(Stored records)
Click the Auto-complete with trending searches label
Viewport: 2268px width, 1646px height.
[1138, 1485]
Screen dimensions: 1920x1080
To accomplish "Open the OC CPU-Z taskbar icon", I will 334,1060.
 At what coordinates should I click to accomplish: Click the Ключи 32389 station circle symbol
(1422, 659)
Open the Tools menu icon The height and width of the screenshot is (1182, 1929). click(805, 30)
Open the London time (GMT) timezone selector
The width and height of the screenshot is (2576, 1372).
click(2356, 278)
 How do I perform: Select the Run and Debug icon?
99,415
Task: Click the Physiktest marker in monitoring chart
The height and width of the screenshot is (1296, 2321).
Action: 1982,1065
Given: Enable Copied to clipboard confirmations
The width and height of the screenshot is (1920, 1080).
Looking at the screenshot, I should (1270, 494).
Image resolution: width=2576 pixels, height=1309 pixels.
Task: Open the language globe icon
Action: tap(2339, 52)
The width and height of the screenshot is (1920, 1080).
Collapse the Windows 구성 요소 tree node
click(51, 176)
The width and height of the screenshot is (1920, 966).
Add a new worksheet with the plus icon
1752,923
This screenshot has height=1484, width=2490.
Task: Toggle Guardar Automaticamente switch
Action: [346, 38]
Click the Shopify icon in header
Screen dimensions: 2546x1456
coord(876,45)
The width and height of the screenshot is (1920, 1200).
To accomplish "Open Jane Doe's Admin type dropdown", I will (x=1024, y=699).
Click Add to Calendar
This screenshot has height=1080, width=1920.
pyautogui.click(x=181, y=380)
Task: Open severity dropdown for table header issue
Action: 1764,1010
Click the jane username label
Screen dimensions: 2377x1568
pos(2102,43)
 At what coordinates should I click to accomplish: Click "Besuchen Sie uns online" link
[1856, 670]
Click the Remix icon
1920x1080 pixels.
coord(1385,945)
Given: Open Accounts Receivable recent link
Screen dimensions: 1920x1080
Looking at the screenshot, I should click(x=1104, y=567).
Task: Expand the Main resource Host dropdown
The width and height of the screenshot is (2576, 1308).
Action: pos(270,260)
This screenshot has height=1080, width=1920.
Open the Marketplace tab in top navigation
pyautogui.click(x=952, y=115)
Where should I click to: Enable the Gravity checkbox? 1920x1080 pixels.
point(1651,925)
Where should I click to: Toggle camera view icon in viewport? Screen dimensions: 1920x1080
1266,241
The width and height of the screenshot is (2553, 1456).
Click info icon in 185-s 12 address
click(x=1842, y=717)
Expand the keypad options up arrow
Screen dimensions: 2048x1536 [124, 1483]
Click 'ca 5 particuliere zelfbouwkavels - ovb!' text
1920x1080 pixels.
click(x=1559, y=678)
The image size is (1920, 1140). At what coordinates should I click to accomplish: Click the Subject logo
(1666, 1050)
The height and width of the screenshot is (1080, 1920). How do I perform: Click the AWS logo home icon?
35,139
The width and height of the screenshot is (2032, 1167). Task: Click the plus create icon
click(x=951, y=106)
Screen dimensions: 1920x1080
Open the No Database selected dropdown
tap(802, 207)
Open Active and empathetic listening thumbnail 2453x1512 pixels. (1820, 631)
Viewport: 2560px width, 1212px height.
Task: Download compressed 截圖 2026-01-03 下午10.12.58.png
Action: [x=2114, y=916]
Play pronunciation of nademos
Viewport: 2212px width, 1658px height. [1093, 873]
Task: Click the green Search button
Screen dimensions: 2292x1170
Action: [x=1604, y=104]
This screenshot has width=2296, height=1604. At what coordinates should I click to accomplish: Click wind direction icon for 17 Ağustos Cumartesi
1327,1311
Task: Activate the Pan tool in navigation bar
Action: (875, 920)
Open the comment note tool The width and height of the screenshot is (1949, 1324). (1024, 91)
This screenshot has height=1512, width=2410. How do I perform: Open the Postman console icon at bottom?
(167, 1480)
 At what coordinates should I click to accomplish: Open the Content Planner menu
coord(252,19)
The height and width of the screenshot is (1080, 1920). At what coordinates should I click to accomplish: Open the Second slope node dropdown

- WORK TO BE COMPLETED
The answer is to be the lines from the one holding "The width and height of the screenshot is (2032, 1167)." through the end of the data above, transcribed character for character, both ends included.

- SOLUTION
The width and height of the screenshot is (2032, 1167). Task: Click the plus create icon
click(x=951, y=106)
Screen dimensions: 1920x1080
Open the No Database selected dropdown
tap(802, 207)
Open Active and empathetic listening thumbnail 2453x1512 pixels. (1820, 631)
Viewport: 2560px width, 1212px height.
Task: Download compressed 截圖 2026-01-03 下午10.12.58.png
Action: [x=2114, y=916]
Play pronunciation of nademos
Viewport: 2212px width, 1658px height. [1093, 873]
Task: Click the green Search button
Screen dimensions: 2292x1170
Action: [x=1604, y=104]
This screenshot has width=2296, height=1604. At what coordinates should I click to accomplish: Click wind direction icon for 17 Ağustos Cumartesi
1327,1311
Task: Activate the Pan tool in navigation bar
Action: (875, 920)
Open the comment note tool The width and height of the screenshot is (1949, 1324). (1024, 91)
This screenshot has height=1512, width=2410. How do I perform: Open the Postman console icon at bottom?
(167, 1480)
 At what coordinates should I click to accomplish: Open the Content Planner menu
coord(252,19)
The height and width of the screenshot is (1080, 1920). At what coordinates should I click to accomplish: Open the Second slope node dropdown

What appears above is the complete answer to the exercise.